Speaking this morning the Mayor said he was “proud” to be chairing the meeting and said it was “vital that the Mayor takes responsibility for making our capital a safer place.”
Mr Johnson opened the meeting by paying tribute both to Sir Ian and the force as a whole and expressed his admiration for officers across all areas of police work who contribute to making the capital safer. But he was repeatedly pressed over his failure to consult the MPA before speaking to Blair last week.
Speaking after the meeting Jenny Jones, who also represents the Green Party on the London Assembly, said it was “important” there was consensus on the MPA about how to police the capital. She added: “the way the Mayor usurped the authority of the MPA over Ian Blair’s resignation broke that consensus, as he failed to listen to a range of Londoners’ views, as represented on the MPA.”
In the wake of Sir Ian’s resignation last week the Commissioner’s report, which outlines progress by the Metropolitan Police Service in delivering its objectives, was presented by Deputy Commissioner Sir Paul Stephenson who is widely expected to succeed Blair in the top job.
Sir Paul told members of the Authority that both knife and gun the capital were down as was youth related crime and that the high levels of youths killed in knife crime was a “mystery” when seen against the downwards trends. He also announced that tactics previously used to tackle serious and organised crime were being deployed against those suspected of gang related activity.
Citing his own figures that only 2% of youths stopped were found to carry knives, members raised concerns that “rudeness” by officers and a presumption of guilt on the part of those being searched could undermine relationships between the Met and younger people.
Mayor Johnson was quizzed over plans for an investigation into “the progression of BME candidates through the ranks of the service, the relation between staff associations and management, and the extent to which there is visible and effective leadership around race and faith issues.”

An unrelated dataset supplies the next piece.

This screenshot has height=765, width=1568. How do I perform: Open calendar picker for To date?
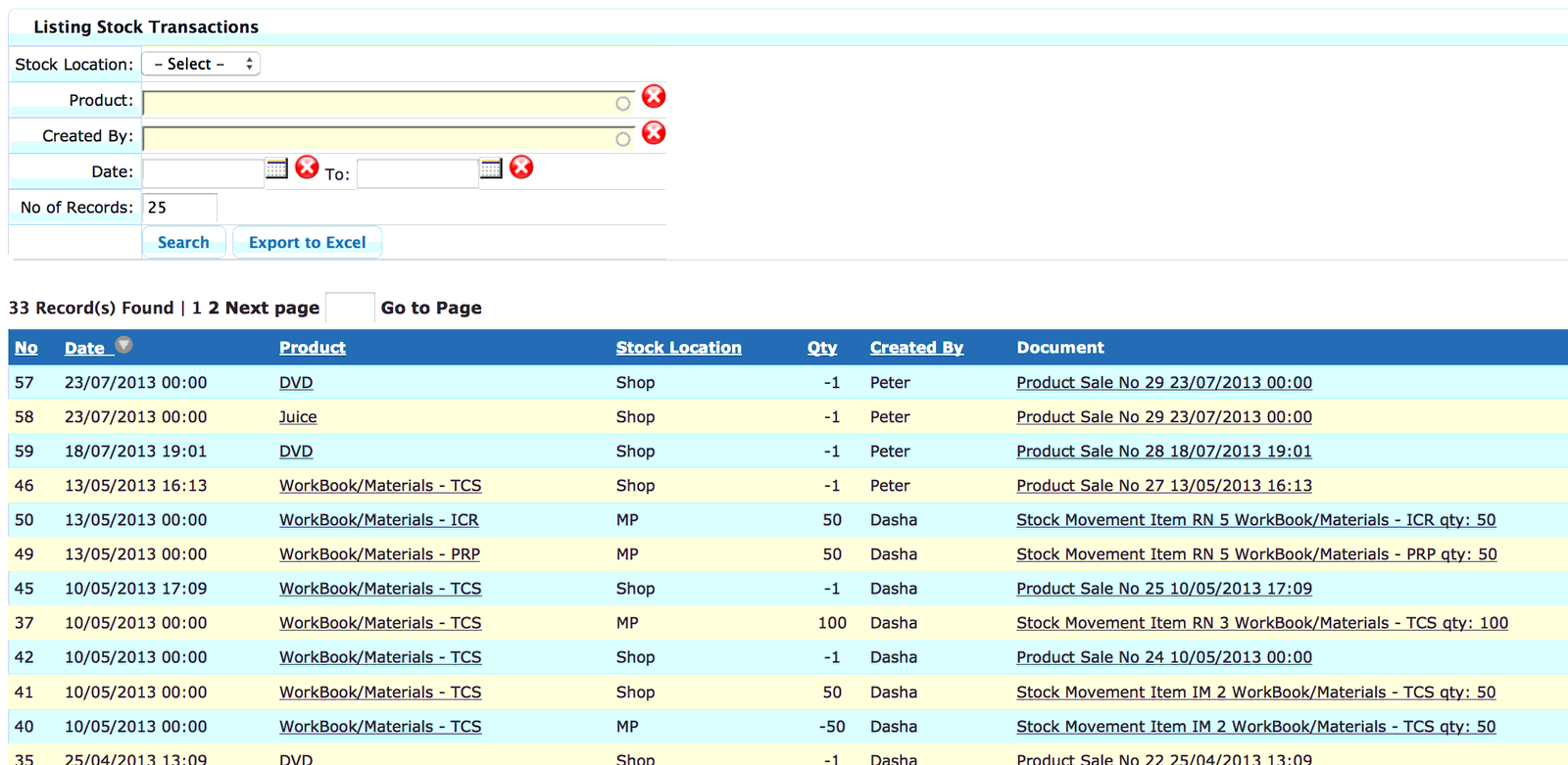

Some MPA members warned that for many complainants the body was seen as part of the problem and suggested that an independent investigation might be needed. MPA officials insist that a majority of inquiry members will be appointed from outside the body to reflect those concerns.
Although it attracted only minimal discussion, here was some criticism of plans to pay London Assembly members an allowance for their work on the Authority.
The changes will see AMs sitting on the body earn an additional £9,327. There are also additional allowances of £11,346 for Chairmen of the Strategic & Operational Policing; Finance & Resources; Communities, Equalities & People and Corporate Governance committees and £3,766 for Chairmen of approved formal sub-committees.
An allowance of £55,000 is to be paid to the Chairman of the Authority however as the Mayor has taken on this role it can instead be paid to his designated Vice Chairman, currently Kit Malthouse.
A report presented to the meeting said the new allowances, which are due to take effect from 10th October, are intended to reflect “that whilst assembly members are paid to be assembly members, those who serve on the MPA have accepted an additional commitment.”